A New Generation Wants a Better Way

This is true also of many of the leaders of EC/TE. In North America, Francisco Ayala (who if not exactly an EC/TE allowed himself to be implicitly represented as one by BioLogos for its first 5 years or so of operation) is 84 years old; Howard Van Till (who was certainly a leading ASA-TE, though whether he is still a Christian today has been questioned) is 80 years old; George Murphy is 76; Darrel Falk is 72; Robert Russell is 71 or 72; Kenneth Miller is 70. Francis Collins is 68 (and can’t speak for TE/EC anyway until he gives up his government job), Ted Davis is 64 or 65, Denis Lamoureux is 64, and Keith Miller about 62. Karl Giberson is 61. I don’t know how old Deb Haarsma is, but she may be over 60. Several of these, such as Murphy, Falk, and Giberson, no longer have university teaching positions, and some of them, like Ken Miller, seem not to have published peer-reviewed scientific literature for 20 years or more.

Over in Britain the situation for TE/EC leaders is the same: Oliver Barclay died in 2013 at age 94; John Polkinghorne is 88; Denis Alexander is 73; Simon Conway Morris is verging on 67.

On average the ID leaders are younger than the older generation of TE/EC leaders.
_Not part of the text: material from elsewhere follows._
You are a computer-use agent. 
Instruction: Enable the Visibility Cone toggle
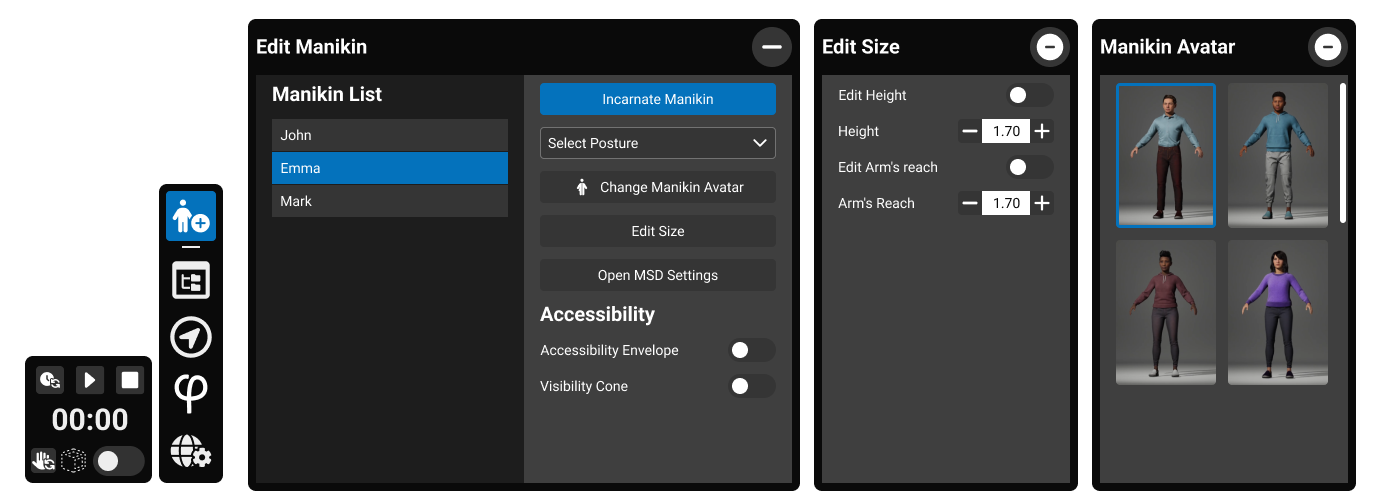point(751,386)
Only Phillip Johnson (who never claimed to be a scientist), Jonathan Wells and Michael Denton are in their 70s. Berlinski is in his 70s, but doesn’t call himself an ID proponent, but merely an interested friend of ID. Of the rest, Behe is the oldest at 66, and still has his faculty position. Hunter is about 61, Meyer and Nelson are about 60, Dembski about 58. I think West is in his 50s. Minnich is about 64, I think, and Snoke about the same. I believe that Snoke and Minnich, like Behe, still hold faculty positions at secular universities.

While some ID leaders are on their way out, I don’t think that ID is on the way out; rather, it’s now in Phase II, where it is trying to go beyond its original insights (Behe, Dembski, etc.) into more sophisticated scientific work (Gauger, Ewert, Marks, etc.). On the other hand, I see EC/TE, at least of the BioLogos and ASA variety, as on its way out, because its posture is primarily defensive and reactive. ID might fail as a research program, but at least it is trying to produce a research program; TE/EC of the BioLogos and ASA variety seems to have no research program, but merely a variety of strategies for trying to win churchgoing Christians over to the acceptance of evolution. It mostly falls under the popularization of science rather than original scientific research, and the popularization of theology rather than the study of foundational theological texts.

Of course, not all people who are called EC/TE would fall under this negative description; I think Peaceful Science is going to attract people who don’t, and that will be a great step forward in the theology/science conversation. Ancient rage against the likes of Henry Morris and Duane Gish, which has so long been the animating motive of American TE/EC, needs to be left behind for constructive conversation to begin.